Issues and Options. The framework plantings and larger scale direct seeding on Nowanup is now essentially complete, with the last significant works having been undertaken in 2015 – although infill plantings and seeding will occur as funding allows (Fig 6). From this point on, continuing conservation management of the property is required to ensure its contribution to ecological health in the Fitz-Stirling increases as the restoration work matures. With Greening Australia’s key focus on ecological restoration, there is no reason why properties that have been restored should not be subsequently divested to alternative ownership, so long as the necessary conservation covenants and management arrangements are in place. With Nowanup this would ideally be a body representative of local Noongar community interests. With both the original habitat areas and the revegetation and restoration areas already under protective covenant, the agreements and arrangements can be put in place to provide certainty for investment by corrections and/or welfare agencies into the infrastructure required to run properly-resourced programmes on the property.
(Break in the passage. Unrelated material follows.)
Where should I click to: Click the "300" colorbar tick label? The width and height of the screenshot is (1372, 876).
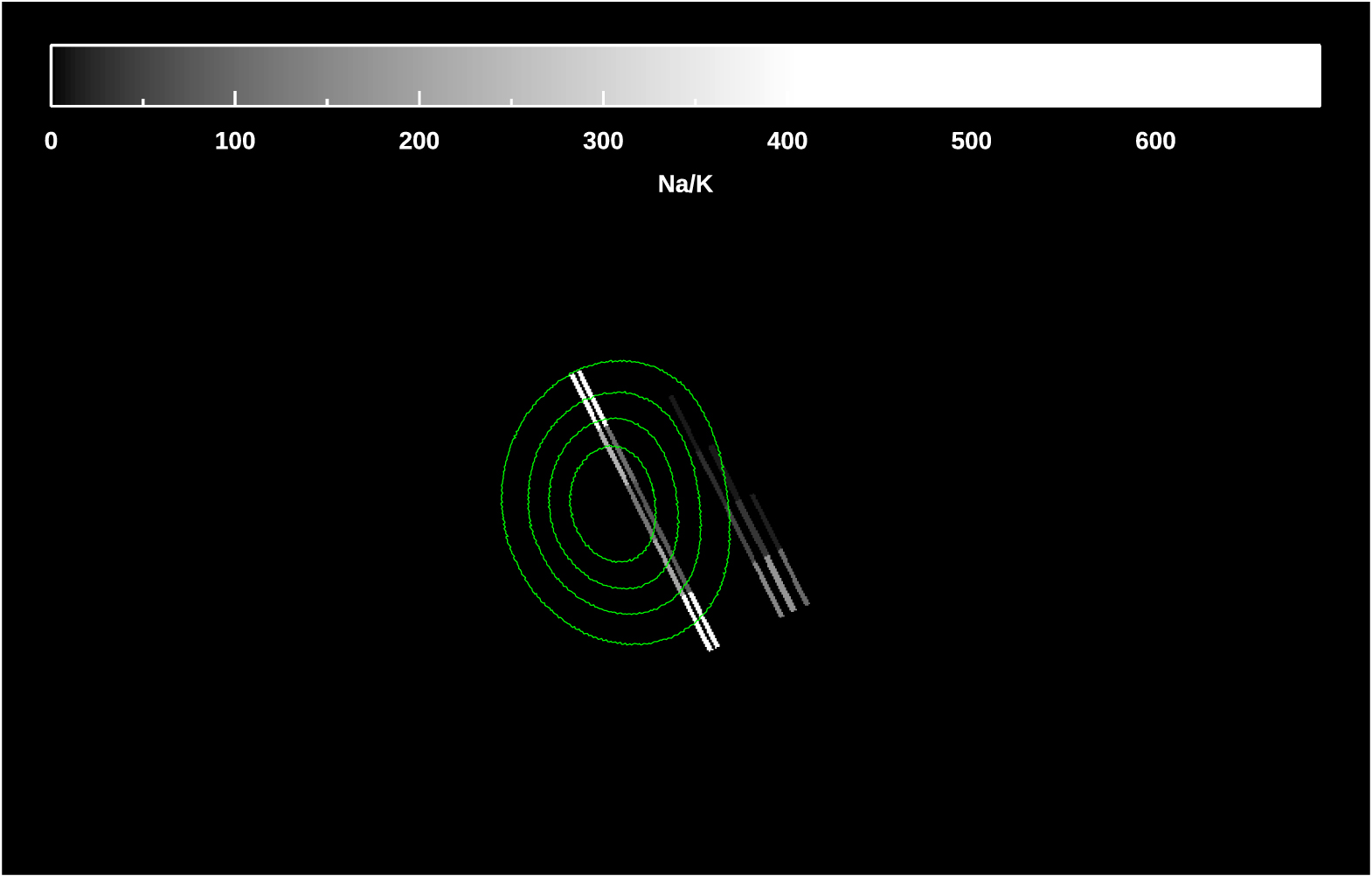click(x=603, y=142)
Nowanup will then be better placed to realize its full potential in healing country and people.

Funding: Revegetation costs were largely met through the Reconnections program, funded by Shell Australia, the Commonwealth Government’s Biodiversity Fund and 20 Million Trees Programme. Eugene Eades funds the cultural and social programs as a private business. Gondwana Link Ltd and Greening Australia provide support as needed.

Contact: Keith Bradby, Gondwana Link. PO Box 5276, Albany WA 6332. Phone: +61 (0)8 9842 0002. Email: bradby@gondwanalink.org

Read also EMR project summaries:

 

Comments are closed.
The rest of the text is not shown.